◆ **ABOUT THIS EXERCISE**
Below are the records; restate all of them word for word.

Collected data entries

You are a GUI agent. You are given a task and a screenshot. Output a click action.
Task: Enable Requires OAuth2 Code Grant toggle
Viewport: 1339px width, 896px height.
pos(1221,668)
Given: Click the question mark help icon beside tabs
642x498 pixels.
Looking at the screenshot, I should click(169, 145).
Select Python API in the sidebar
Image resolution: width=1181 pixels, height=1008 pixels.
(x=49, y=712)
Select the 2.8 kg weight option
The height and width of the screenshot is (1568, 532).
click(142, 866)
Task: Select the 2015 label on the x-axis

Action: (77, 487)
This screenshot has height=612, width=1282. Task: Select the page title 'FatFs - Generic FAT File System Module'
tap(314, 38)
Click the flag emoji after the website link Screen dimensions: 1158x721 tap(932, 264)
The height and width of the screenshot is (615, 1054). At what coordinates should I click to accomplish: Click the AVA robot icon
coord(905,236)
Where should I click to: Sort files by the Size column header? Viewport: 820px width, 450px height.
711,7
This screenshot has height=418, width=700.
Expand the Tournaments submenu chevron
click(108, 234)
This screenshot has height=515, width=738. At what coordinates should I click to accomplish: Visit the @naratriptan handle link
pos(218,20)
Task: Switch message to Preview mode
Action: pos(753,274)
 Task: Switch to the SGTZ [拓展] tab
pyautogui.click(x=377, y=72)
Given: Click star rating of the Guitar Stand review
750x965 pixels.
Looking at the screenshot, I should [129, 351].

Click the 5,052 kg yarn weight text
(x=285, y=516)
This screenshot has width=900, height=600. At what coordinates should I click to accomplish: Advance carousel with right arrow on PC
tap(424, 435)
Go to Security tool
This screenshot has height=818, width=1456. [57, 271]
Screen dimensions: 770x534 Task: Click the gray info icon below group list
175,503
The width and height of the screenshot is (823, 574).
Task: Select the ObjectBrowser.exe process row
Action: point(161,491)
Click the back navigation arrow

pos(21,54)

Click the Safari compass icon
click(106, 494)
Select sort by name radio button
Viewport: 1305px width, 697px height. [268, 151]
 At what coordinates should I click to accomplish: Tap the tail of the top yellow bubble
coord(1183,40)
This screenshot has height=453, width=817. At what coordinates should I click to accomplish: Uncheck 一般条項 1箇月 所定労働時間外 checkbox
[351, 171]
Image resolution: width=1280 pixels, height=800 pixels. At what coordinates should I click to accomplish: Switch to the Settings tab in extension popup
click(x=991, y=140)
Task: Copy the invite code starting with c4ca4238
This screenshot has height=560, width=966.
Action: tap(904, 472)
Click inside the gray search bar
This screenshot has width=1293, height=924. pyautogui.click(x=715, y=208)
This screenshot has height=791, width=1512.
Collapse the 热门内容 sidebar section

◆ **RESULT**
You are a GUI agent. You are given a task and a screenshot. Output a click action.
Task: Enable Requires OAuth2 Code Grant toggle
Viewport: 1339px width, 896px height.
pos(1221,668)
Given: Click the question mark help icon beside tabs
642x498 pixels.
Looking at the screenshot, I should click(169, 145).
Select Python API in the sidebar
Image resolution: width=1181 pixels, height=1008 pixels.
(x=49, y=712)
Select the 2.8 kg weight option
The height and width of the screenshot is (1568, 532).
click(142, 866)
Task: Select the 2015 label on the x-axis

Action: (77, 487)
This screenshot has height=612, width=1282. Task: Select the page title 'FatFs - Generic FAT File System Module'
tap(314, 38)
Click the flag emoji after the website link Screen dimensions: 1158x721 tap(932, 264)
The height and width of the screenshot is (615, 1054). At what coordinates should I click to accomplish: Click the AVA robot icon
coord(905,236)
Where should I click to: Sort files by the Size column header? Viewport: 820px width, 450px height.
711,7
This screenshot has height=418, width=700.
Expand the Tournaments submenu chevron
click(108, 234)
This screenshot has height=515, width=738. At what coordinates should I click to accomplish: Visit the @naratriptan handle link
pos(218,20)
Task: Switch message to Preview mode
Action: pos(753,274)
 Task: Switch to the SGTZ [拓展] tab
pyautogui.click(x=377, y=72)
Given: Click star rating of the Guitar Stand review
750x965 pixels.
Looking at the screenshot, I should [129, 351].

Click the 5,052 kg yarn weight text
(x=285, y=516)
This screenshot has width=900, height=600. At what coordinates should I click to accomplish: Advance carousel with right arrow on PC
tap(424, 435)
Go to Security tool
This screenshot has height=818, width=1456. [57, 271]
Screen dimensions: 770x534 Task: Click the gray info icon below group list
175,503
The width and height of the screenshot is (823, 574).
Task: Select the ObjectBrowser.exe process row
Action: point(161,491)
Click the back navigation arrow

pos(21,54)

Click the Safari compass icon
click(106, 494)
Select sort by name radio button
Viewport: 1305px width, 697px height. [268, 151]
 At what coordinates should I click to accomplish: Tap the tail of the top yellow bubble
coord(1183,40)
This screenshot has height=453, width=817. At what coordinates should I click to accomplish: Uncheck 一般条項 1箇月 所定労働時間外 checkbox
[351, 171]
Image resolution: width=1280 pixels, height=800 pixels. At what coordinates should I click to accomplish: Switch to the Settings tab in extension popup
click(x=991, y=140)
Task: Copy the invite code starting with c4ca4238
This screenshot has height=560, width=966.
Action: tap(904, 472)
Click inside the gray search bar
This screenshot has width=1293, height=924. pyautogui.click(x=715, y=208)
This screenshot has height=791, width=1512.
Collapse the 热门内容 sidebar section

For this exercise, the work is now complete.